Debí resultar convincente, ya que ninguno de los dos ha vuelto a molestarme. Pienso que el mejor recurso ha sido ir vaciando los platos, el contenido de la mayoría de los cuales ha ido al retrete...
(¿Por qué pierdo el tiempo contando estas naderías si es posible que mis nervios estallen mucho antes de llegar a los momentos cruciales de mi enloquecedora experiencia? ¿Acaso es que sigue atemorizándome recordar, momento a momento, todo lo que nos ocurrió en aquellas veinticuatro horas en las que la realidad y la sugestión convirtieron a mis amigos en marionetas de un teatro que debo calificar de infernal, aunque no crea en el demonio?
Sé que existen poderes infinitamente más malignos que este personaje decimonónico. Debo ser objetivo. ¡Es necesario si realmente deseo que alguien me crea!)
Mis exhibiciones telepáticas no habían pasado de las universidades y de los congresos parasicológicos, especialmente algunos celebrados en Estados Unidos e Inglaterra. Aquella noche efectué mi primera actuación pública, con gran éxito. Pues no me serví de médium alguna, y adiviné todo lo que se me preguntaba y ocultaba, sin emplear ningún truco. Me esperaba un contrato millonario, por lo que celebré una fiesta muy restringida, en la que me acompañaron Esperanza —mis apetencias monetarias tendían a seducir a esta criatura, tan adorable como amiga de los caros regalos—, Braulio y Lidia.
Habíamos bebido en exceso. Braulio conducía su Volvo 245 Turbo a más de ciento cuarenta kilómetros por hora, sintiéndose animado al escuchar nuestras bromas estúpidas. Y así ocurrió que, en una curva de la carretera de Ávila, dimos dos vueltas de campana en un terraplén.
No sé cuándo salí del vehículo por una ventanilla, pensando únicamente en salvar mi propia vida. Me dominaba una enorme sensación de indefensión.
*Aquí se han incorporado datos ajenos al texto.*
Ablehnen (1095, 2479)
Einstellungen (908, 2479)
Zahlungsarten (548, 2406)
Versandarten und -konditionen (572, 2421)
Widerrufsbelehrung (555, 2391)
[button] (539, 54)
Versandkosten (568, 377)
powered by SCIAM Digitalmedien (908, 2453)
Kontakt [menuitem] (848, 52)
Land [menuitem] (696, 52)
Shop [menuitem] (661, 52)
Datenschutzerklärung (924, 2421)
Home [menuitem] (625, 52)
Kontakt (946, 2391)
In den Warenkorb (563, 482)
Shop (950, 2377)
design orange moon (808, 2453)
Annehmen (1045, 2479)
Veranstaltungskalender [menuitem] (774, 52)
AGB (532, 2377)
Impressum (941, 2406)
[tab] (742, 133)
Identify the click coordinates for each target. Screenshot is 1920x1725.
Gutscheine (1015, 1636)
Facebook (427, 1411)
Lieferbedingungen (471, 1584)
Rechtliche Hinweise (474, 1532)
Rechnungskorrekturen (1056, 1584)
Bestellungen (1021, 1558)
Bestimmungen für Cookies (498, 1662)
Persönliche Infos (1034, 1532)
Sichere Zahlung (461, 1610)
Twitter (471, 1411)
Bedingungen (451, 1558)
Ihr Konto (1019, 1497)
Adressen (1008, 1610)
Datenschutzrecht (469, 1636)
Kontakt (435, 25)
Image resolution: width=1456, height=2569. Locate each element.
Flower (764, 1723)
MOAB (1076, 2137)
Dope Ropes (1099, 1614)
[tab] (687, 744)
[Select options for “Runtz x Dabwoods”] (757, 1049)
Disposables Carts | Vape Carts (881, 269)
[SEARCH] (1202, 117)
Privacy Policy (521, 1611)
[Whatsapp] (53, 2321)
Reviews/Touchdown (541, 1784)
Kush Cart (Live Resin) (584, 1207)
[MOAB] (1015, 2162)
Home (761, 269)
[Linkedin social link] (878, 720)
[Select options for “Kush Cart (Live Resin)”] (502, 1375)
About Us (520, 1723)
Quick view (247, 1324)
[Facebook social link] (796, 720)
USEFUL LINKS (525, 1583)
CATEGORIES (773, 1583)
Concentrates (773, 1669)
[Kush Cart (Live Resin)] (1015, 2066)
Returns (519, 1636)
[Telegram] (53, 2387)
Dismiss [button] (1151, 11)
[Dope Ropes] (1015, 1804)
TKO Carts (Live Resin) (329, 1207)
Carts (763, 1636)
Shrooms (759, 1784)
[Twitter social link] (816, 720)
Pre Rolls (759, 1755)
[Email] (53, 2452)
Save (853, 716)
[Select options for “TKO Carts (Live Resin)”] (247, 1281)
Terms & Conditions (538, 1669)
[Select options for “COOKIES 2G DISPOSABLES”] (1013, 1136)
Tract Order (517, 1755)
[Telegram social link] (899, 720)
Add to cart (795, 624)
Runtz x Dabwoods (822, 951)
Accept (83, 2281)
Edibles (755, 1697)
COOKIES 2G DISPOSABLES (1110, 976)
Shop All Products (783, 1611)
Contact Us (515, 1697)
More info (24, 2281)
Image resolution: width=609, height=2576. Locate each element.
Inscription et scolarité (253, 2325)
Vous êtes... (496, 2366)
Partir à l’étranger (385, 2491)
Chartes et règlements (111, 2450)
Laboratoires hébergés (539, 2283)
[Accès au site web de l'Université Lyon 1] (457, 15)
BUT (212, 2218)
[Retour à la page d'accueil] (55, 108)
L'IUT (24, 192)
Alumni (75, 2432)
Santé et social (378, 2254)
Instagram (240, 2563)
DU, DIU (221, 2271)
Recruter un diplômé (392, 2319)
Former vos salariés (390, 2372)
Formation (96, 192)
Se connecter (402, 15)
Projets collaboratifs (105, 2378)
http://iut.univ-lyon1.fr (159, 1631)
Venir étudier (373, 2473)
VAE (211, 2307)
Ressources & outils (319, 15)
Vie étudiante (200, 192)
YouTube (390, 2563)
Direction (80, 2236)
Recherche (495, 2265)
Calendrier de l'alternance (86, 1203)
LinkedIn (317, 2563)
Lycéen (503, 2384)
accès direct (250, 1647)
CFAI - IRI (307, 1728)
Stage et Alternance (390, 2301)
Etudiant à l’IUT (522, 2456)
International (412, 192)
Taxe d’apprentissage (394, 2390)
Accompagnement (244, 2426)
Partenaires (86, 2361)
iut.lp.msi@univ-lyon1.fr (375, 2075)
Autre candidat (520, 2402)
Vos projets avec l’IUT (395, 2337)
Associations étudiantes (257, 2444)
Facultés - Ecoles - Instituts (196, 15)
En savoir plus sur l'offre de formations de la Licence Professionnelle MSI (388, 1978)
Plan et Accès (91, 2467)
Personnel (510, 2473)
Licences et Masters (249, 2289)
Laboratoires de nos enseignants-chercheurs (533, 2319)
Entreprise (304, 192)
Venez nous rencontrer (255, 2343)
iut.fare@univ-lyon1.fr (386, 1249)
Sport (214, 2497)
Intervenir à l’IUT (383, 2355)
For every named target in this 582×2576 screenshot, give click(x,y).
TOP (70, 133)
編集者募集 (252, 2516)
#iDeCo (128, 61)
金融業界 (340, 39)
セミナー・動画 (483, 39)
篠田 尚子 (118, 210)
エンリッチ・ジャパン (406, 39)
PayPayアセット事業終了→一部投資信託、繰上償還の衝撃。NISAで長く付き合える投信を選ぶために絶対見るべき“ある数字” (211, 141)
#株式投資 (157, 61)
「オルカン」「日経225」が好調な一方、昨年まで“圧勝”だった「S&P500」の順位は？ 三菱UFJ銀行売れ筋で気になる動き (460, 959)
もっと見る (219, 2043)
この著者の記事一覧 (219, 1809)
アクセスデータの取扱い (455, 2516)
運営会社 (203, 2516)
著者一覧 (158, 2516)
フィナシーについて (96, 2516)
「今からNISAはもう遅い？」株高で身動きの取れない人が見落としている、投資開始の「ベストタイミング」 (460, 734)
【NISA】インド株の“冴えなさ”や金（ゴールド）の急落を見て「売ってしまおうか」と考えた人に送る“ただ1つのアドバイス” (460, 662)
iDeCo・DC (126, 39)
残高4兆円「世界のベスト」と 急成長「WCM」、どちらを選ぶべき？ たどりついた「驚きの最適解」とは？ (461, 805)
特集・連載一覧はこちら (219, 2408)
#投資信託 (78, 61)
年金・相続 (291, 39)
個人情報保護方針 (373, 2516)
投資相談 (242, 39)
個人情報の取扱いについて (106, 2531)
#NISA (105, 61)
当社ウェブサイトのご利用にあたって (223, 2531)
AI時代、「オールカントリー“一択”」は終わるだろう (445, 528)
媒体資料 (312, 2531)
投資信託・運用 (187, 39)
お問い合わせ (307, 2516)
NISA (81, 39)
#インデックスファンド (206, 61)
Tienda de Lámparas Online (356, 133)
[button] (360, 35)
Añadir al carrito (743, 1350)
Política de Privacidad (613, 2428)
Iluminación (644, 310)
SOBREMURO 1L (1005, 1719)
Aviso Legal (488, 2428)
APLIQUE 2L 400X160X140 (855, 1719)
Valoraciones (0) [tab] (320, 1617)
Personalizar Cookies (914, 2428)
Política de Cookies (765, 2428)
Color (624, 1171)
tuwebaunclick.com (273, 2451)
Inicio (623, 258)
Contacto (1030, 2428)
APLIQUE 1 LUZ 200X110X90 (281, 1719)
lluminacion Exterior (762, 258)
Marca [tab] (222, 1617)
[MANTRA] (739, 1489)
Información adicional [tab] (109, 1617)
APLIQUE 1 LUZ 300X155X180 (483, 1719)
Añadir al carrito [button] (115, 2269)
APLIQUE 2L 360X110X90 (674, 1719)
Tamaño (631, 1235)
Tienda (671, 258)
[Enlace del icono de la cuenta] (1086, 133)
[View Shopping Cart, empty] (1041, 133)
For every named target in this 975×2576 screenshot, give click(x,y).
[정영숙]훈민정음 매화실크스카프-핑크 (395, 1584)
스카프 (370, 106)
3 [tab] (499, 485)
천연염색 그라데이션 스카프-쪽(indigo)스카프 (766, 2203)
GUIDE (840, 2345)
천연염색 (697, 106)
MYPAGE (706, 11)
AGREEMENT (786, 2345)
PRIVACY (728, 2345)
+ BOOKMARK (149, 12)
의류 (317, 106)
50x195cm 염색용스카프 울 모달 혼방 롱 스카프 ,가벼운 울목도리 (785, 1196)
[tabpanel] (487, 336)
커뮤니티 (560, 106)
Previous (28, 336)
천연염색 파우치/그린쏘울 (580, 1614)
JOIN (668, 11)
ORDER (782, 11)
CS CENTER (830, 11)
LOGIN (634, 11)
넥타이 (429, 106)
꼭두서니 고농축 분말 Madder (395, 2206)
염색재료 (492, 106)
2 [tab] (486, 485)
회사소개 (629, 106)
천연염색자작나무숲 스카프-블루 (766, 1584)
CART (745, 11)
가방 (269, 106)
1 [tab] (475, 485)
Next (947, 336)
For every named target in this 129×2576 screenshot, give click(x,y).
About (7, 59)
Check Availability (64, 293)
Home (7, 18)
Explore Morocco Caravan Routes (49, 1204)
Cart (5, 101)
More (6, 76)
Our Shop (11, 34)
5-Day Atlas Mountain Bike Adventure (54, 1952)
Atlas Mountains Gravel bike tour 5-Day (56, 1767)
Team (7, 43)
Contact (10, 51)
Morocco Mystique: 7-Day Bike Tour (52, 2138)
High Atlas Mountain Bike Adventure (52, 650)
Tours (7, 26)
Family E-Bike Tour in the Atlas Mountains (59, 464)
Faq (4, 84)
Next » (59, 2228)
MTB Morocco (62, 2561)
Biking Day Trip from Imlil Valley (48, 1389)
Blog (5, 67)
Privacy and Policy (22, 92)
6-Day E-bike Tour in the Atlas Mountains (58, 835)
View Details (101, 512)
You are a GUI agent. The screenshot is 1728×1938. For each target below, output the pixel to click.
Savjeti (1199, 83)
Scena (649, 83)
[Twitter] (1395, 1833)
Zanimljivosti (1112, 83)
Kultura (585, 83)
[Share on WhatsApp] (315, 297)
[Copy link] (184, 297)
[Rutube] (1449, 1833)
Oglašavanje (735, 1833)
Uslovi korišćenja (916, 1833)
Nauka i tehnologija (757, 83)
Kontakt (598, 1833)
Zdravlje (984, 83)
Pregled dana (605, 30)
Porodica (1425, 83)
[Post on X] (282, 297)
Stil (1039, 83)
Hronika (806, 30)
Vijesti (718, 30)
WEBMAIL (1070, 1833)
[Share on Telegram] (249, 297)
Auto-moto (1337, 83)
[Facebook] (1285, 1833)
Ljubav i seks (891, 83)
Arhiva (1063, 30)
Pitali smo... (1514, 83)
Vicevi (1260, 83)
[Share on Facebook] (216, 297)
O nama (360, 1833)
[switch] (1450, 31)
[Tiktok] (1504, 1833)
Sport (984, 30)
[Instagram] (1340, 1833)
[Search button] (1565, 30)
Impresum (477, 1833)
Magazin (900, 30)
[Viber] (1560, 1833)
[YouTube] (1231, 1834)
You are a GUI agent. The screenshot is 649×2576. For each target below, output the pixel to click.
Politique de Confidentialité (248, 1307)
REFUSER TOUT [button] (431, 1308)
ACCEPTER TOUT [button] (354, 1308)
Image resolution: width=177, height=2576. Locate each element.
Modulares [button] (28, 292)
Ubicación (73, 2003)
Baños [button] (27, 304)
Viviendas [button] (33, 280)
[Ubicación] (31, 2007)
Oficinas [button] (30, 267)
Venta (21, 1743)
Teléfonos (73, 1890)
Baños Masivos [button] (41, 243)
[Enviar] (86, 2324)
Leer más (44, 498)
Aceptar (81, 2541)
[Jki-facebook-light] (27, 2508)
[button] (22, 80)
Aceptaba que merecía aquello, por el cúmulo de errores que me habían sacado del laboratorio para convertirme en un pelele mundano; pero me negaba a morir.
A unos veinte metros de lo que pudo ser mi ataúd, caí en la cuenta de mi vergonzoso egoísmo. Por eso combatí mi culpabilidad yendo en busca de mis amigos, a pesar de que con mis pensamientos les estuviese reprochando todo el daño —¡qué habilidad la mía, tan hipócrita, de trasladar a los demás mis propias culpas!—. Tuve que tumbarme en la tierra para examinar el interior de los restos del Volvo. Antes eché un vistazo a la esfera de mi reloj: 5:45 del día veintiocho. Luego, busqué los cuerpos...
¡Allí no había nadie!
Me extrañó aquello, porque los tres sólo habían podido haber salido por la misma ventanilla, con lo que debieron pasar por encima de mi cuerpo. ¿Cómo no los sentí...? ¿No resultaba más extraño que ninguno de ellos se hubiera cuidado de extraerme a mí del coche?
(Ahora dispongo de todas estas respuestas, ¡y de muchas más!; sin embargo, debo narrar el desarrollo de lo sucedido según lo fui viviendo, o sufriendo, con mis dudas, mis concisiones, sobresaltos y terrores en todo su proceso cronológico.)
Maldije la estupidez que me había llevado a entregar mi amistad a unos seres tan desprovistos de piedad hacia mí. Porque los veía confabulándose, después de escapar de aquellos hierros aplastados y retorcidos, para abandonarme a la muerte. Con este resentimiento me puse en camino...
«¿Cómo he sido tan ingenuo para creer en el amor de Esperanza?», me dije. «¡Le he servido de juguete pasajero, que se arroja a la basura en el momento que sufre el daño más nimio!».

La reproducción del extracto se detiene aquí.